Debate has started on a wide-ranging police accountability bill that calls for reforming police practices and training in the wake of the police killings of George Floyd and other Black people.
Police officers and their supporters had warning for lawmakers who support what they consider “an anti-police bill,” with many chanting “vote them out.” Members of the General Assembly are up for reelection in November.
While there were mixed feelings about various parts of the bill, officers appeared to uniformly oppose a provision that would change immunity protections for police in some circumstances for violating someone’s civil rights. Also, many officers complained they felt unfairly targeted because of the actions of the officers in Minneapolis, who killed Floyd, and other “bad cops” across the country.
John Krupinsky, president of the Connecticut State Fraternal Order of Police and a 41-year veteran Danbury police officer, said he opposes the entire bill, which includes a new inspector general to investigate police use-of-force cases, periodic mental health screenings for officers, changes to the state’s “use of force” policy, moving from a subjective standard to a more objective standard; and new training requirements for police, including on implicit bias and how to manage crowds of people.
Krupinsky predicted the legislation will have a chilling effect on the police profession in Connecticut.
“People don’t understand. Guys, when they hear the shots fired call, they’re going to take a right. They’re not going to put themselves in the middle of this. They’ve got a chance to go to jail now. They’ve got a chance to have their house taken away,” he said. “Policing as you know it is over.”

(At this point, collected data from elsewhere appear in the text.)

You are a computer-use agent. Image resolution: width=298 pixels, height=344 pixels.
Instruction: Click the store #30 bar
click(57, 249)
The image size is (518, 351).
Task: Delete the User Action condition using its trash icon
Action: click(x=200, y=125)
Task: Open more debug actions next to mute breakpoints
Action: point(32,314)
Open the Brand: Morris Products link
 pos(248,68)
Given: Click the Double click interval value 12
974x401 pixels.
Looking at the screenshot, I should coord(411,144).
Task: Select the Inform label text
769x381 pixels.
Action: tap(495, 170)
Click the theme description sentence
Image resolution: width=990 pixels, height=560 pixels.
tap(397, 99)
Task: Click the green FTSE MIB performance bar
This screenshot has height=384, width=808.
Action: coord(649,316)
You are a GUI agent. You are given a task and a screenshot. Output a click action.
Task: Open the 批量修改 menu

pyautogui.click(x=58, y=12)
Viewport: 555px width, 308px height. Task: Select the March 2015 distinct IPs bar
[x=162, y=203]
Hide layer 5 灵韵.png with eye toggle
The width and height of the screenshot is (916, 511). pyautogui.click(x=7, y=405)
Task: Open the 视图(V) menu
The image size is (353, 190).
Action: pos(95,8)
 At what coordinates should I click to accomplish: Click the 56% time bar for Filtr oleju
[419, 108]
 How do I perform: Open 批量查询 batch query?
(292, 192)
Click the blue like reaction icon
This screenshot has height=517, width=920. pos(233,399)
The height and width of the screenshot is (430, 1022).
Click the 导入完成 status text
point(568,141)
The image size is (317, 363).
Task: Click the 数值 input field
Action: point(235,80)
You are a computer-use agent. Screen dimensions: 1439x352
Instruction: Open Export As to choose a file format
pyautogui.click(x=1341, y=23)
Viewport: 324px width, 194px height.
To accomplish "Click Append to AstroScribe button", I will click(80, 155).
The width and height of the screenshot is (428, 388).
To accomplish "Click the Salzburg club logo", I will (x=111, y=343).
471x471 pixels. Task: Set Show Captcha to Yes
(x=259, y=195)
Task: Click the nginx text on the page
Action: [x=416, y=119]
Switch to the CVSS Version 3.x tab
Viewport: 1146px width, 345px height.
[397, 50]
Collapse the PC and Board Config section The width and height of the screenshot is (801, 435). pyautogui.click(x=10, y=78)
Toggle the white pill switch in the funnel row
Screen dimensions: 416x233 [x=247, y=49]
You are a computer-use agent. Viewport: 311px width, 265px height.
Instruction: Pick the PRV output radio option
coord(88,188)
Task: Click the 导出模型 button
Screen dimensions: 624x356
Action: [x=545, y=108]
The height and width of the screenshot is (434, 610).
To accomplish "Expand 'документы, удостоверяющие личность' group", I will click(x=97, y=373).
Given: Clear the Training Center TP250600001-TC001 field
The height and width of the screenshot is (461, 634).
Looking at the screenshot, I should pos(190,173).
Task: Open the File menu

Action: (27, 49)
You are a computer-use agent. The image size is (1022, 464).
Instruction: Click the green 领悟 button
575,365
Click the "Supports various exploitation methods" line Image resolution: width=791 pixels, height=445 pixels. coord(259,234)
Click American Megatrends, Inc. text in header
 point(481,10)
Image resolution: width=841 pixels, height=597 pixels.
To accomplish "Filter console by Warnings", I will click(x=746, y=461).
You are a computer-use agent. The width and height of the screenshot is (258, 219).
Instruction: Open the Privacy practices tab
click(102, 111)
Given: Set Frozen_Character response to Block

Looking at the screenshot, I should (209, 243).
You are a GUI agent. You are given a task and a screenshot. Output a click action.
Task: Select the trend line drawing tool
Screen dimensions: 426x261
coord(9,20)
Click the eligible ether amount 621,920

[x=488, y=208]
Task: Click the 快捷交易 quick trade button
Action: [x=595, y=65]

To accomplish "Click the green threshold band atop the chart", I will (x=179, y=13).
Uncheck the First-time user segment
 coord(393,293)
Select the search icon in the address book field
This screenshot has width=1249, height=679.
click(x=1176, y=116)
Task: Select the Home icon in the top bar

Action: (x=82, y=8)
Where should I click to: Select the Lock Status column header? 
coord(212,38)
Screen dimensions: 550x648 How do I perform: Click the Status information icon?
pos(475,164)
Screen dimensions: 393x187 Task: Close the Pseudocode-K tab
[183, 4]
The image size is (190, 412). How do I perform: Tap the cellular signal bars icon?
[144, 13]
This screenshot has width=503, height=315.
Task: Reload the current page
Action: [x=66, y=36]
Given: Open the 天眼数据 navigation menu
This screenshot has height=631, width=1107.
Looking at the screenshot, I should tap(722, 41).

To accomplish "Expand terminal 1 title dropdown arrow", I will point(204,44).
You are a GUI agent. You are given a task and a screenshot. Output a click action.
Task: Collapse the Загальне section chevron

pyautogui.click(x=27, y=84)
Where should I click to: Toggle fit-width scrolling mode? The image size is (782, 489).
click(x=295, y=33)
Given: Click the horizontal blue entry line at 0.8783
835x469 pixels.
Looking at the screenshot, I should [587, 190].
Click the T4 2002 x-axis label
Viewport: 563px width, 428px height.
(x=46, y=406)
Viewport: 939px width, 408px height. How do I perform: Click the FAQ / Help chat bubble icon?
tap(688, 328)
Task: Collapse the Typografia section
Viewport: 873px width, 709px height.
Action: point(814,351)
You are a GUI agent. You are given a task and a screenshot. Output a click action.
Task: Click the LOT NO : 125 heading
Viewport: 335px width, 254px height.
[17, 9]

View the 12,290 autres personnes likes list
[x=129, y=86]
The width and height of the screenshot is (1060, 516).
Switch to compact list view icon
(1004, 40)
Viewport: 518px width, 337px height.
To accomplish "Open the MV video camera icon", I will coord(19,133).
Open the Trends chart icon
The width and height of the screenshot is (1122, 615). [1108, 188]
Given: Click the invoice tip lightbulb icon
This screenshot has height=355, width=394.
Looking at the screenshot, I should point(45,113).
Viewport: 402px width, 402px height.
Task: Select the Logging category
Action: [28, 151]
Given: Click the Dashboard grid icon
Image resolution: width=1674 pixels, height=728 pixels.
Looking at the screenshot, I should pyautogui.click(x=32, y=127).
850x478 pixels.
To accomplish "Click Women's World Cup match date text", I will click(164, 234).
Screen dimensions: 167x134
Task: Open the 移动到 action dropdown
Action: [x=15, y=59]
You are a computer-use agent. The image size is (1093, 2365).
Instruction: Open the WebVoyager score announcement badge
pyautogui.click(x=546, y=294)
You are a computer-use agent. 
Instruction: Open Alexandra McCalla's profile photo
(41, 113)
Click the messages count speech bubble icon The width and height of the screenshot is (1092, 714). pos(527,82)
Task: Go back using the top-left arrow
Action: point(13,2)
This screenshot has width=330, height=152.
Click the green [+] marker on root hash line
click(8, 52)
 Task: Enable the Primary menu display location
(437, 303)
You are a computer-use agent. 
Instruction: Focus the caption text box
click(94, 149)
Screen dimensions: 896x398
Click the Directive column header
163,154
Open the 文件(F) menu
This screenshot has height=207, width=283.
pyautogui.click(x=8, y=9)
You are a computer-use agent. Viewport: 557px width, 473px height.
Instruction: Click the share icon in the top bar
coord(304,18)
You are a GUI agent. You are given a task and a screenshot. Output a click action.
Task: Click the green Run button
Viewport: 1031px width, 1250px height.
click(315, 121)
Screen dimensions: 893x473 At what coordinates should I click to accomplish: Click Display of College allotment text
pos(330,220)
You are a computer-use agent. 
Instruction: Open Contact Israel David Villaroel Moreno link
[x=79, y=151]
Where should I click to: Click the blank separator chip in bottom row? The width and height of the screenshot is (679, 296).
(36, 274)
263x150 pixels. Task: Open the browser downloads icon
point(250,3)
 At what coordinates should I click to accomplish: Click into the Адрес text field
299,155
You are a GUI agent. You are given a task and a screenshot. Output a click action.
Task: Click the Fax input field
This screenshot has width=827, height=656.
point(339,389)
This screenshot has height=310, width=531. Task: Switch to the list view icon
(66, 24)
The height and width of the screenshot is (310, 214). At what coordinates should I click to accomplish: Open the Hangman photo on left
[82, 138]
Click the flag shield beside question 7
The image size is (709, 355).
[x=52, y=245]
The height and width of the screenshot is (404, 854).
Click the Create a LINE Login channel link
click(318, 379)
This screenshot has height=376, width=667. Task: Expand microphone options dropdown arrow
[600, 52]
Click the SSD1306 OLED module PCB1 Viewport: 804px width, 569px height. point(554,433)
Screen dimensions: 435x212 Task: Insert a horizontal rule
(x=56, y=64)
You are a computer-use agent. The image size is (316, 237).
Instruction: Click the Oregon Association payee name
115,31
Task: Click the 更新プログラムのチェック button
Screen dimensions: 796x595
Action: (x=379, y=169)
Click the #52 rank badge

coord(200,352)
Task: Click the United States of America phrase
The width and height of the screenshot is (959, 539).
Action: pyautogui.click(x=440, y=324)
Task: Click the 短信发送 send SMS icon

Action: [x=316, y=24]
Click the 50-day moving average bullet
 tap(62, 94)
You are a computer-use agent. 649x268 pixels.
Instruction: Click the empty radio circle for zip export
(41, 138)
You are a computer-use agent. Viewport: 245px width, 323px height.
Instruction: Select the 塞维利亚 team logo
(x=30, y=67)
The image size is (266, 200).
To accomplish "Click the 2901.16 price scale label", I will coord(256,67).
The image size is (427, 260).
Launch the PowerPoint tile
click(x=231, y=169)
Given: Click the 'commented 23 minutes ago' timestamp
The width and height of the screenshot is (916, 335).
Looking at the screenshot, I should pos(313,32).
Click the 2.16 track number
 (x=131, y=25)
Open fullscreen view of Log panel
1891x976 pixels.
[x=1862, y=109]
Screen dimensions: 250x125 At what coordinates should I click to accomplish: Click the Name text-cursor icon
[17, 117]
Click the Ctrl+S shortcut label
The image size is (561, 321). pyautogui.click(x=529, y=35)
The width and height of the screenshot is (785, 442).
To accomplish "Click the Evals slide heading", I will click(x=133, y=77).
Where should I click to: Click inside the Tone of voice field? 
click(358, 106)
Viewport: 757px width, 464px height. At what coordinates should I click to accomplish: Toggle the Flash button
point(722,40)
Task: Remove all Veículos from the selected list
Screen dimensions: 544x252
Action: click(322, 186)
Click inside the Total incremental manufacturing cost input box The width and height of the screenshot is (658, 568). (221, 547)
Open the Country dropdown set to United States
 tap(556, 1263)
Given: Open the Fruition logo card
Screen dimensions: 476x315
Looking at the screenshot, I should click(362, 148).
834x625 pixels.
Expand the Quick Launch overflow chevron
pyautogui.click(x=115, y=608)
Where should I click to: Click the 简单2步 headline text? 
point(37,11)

In recent days, lawmakers have been making last-minute changes to the police accountability bill, including the portion that would ban “qualified immunity,” making officers personally and legally liable for their actions. House Minority Leader Themis Klarides, R-Derby, said the latest version would change the statute of limitations for lawsuits against officers and make it clear the municipality where the officer works would be liable, not the officer personally, which she said is also untenable considering the financial exposure to taxpayers.